Tough times can leave you feeling disconnected, anxious or off balance. Grounding techniques help shift your attention back to the present moment by engaging your body, mind or emotions. These small actions can support your mental wellbeing anytime, anywhere.
Anchor yourself with physical grounding
Physical grounding helps you feel present through breath, movement and your senses.
- Breathe and stretch: Inhale deeply, stretch overhead and notice your body release tension.
- Feel with focus: Pick up a nearby object. Notice its shape, weight and texture.
- Pause and listen: Close your eyes. Listen to all the sounds you can notice for one minute.

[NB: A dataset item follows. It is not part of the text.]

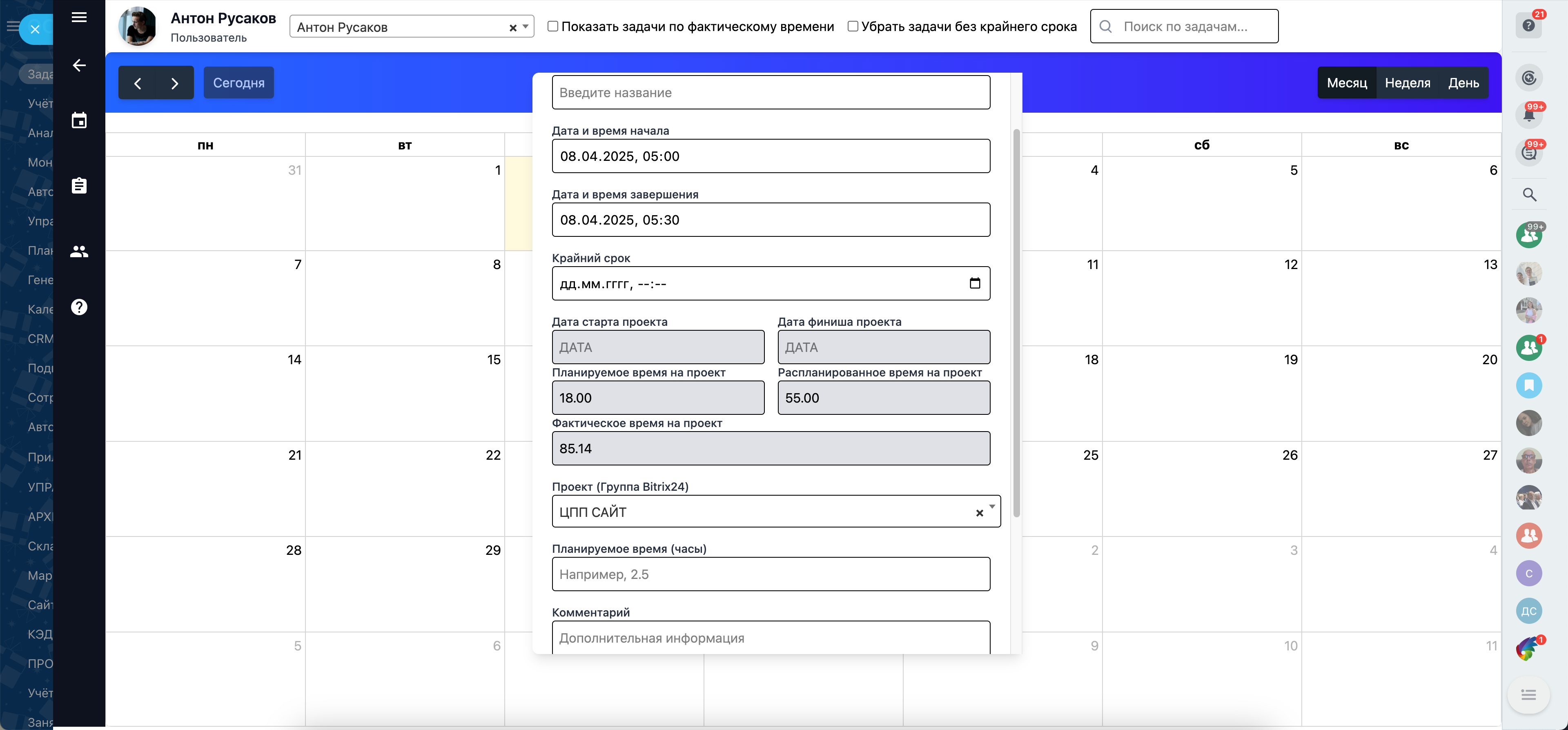Enable show tasks by actual time checkbox

(553, 26)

Stay steady with mental grounding
Mental grounding helps redirect your focus from distressing thoughts to facts, patterns or tasks.
- Spot five things: Look around and name five things you see.
- List it out: Name as many animals or foods as possible in 30 seconds.
- Challenge your brain: Say the alphabet backward.
Find calm with emotional grounding
Emotional grounding helps you reconnect with comfort, strength or safety.
- Speak kindness: Say a calming phrase like, “I’m doing the best I can.”
- Press play: Listen to a song or podcast that makes you feel strong or uplifted.
- Picture peace: Close your eyes and imagine a place where you feel calm, safe or grounded.
A small moment of calm can be the first step toward steadiness. Try different grounding techniques and notice what helps you feel more present, supported and in control.